The image of a fiery ring, framing a black hole from the distant M87 galaxy, has already been hailed as an iconic moment of scientific discovery.
Event Horizon Telescope (EHT) has just unveiled the image of the black hole. The centre’s director, Shepherd Doeleman, described the capture as “an extraordinary scientific feat”.
“We have achieved something presumed to be impossible just a generation ago,” he said.
“Breakthroughs in technology, connections between the world’s best radio observatories, and innovative algorithms all came together to open an entirely new window on black holes.”
The photo is both an incredible technical feat and exciting for scientists for the new possibilities it opens up.
— BBC Breaking News (@BBCBreaking) April 10, 2019
Event Horizon Telescope captured “a knot you can’t untie”
Eight telescopes observed the M87 galaxy, which is 54 million light-years from earth, for five days back in April 2017 to capture the image. The event horizon captured is a zone where an incredible amount of mass has been squeezed into a tight space. As a result, the force of gravity there is so overwhelming no light can escape from it.
In a mind-bending twist, the event horizon is manifest as the “sudden absence of light” according to Feryal Özel, one of the EHT team members.
“We have gone right to the edge of the event horizon, and seen the point of no return,” said EHT researcher Avery Broderick. “This is an extraordinary moment in science.”
The painstaking process of capturing the image also ties in with sections of Albert Einstein’s theory of gravity.

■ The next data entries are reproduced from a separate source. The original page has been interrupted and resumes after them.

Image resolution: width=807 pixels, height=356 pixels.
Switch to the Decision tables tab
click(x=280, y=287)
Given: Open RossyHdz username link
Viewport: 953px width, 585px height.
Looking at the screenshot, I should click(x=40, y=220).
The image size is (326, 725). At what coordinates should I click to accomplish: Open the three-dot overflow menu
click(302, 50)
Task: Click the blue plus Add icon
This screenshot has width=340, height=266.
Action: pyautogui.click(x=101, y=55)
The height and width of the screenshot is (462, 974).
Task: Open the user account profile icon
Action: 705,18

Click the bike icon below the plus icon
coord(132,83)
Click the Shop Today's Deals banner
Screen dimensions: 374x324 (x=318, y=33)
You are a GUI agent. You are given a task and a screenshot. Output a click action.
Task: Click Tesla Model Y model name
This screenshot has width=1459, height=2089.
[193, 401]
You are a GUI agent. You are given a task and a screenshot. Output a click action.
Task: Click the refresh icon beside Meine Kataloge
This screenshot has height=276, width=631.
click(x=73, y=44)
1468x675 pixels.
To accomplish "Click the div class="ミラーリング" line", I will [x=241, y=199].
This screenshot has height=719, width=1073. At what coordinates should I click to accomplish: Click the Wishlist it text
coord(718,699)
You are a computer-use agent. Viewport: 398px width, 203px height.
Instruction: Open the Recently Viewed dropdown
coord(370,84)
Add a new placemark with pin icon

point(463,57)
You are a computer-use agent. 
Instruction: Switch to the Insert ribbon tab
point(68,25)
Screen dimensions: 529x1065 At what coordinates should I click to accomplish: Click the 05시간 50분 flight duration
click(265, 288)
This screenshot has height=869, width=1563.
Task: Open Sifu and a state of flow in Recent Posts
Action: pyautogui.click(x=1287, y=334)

Previously, scientists had uncovered gravitational waves caused by the collision of black holes and the gravitational effect they have on neighbouring planets. But a photo had remained elusive until the EHT’s breakthrough.
— Albert Einstein (@AlbertEinstein) April 10, 2019
Einstein’s theories and the newly photographed black hole
Doeleman said that black holes have captured the popular imagination because they are so mysterious and foreign.
“Einstein himself wasn’t really sure that black holes existed,” he said. “The fact is we’re drawn to things that we don’t understand, because we yearn to know more. They’re terrifying, but we can’t look away.
“And the reason they’re terrifying, the reason this is an important image, is because when you look into the middle of it, you realise that we’ve theorised about these monsters being out there, and now we know they are — and what’s more, now we see them.
“This is the only place in the universe where the cosmos ties a knot you can’t untie. Every other place in the universe you can, in theory, come back from, but not there.”
Above: This infographic shows a simulation of the outflow from a black hole (in bright red) and simulates three possible shapes of the shadow of the event horizon. Credit: ESO/N. Bartmann/A. Broderick/C.K. Chan/D. Psaltis/F. Ozel
Photographing the black hole seemed an impossible goal
The project was also a remarkable collaborative achievement. More than 200 scientists worked to focus the telescopes, located in Hawaii, Mexico, the mountains of Arizona, the deserts of Chile and Antarctica, to the M87 galaxy.
Dr Jessica Dempsey, Deputy Director of one of the telescopes involved, the James Clerk Maxwell Telescope at the Mauna Kea peak in Hawaii, said the combined camera formed by the network of telescopes would be able to see a man on the East Coast of Australia from its West Coast. “Not only would you be able to see him, you’d be able to see his eye colour, and you’d be able to see the brand of beer he was drinking,” she said.
The telescope network across the world also had to be synced to a billionth of a second.
“We are stacking impossible task on top of impossible task and this shouldn’t work,” she said.
Above: A previous image of a supermassive black hole in the Milky Way galaxy. Like all photos of black holes before the EHT image, this is a simulation. Photo credit: X-ray: NASA/CXC/UCLA/Z.Li et al; Radio: NRAO/VLA
The black hole that can be seen in the EHT’s image is around 7 billion times the mass of the earth’s sun. Its radius is 130 times that of the Earth’s entire orbit.
Yet given the immense distance between the black hole and earth, capturing the giant black hole has been likened to trying to spot an orange on the moon.
The greatest logistical challenge of all, however, may be the nature of the subject itself. “A black hole, if you looked at it naked … would be invisible,” Doeleman explained. “It’s nature’s most amazing invisibility cloak.”
A paradox means that the gas and other matter attracted to it heats up to hundreds of billions of degrees, forming the visible fiery ring around the otherwise invisible hole.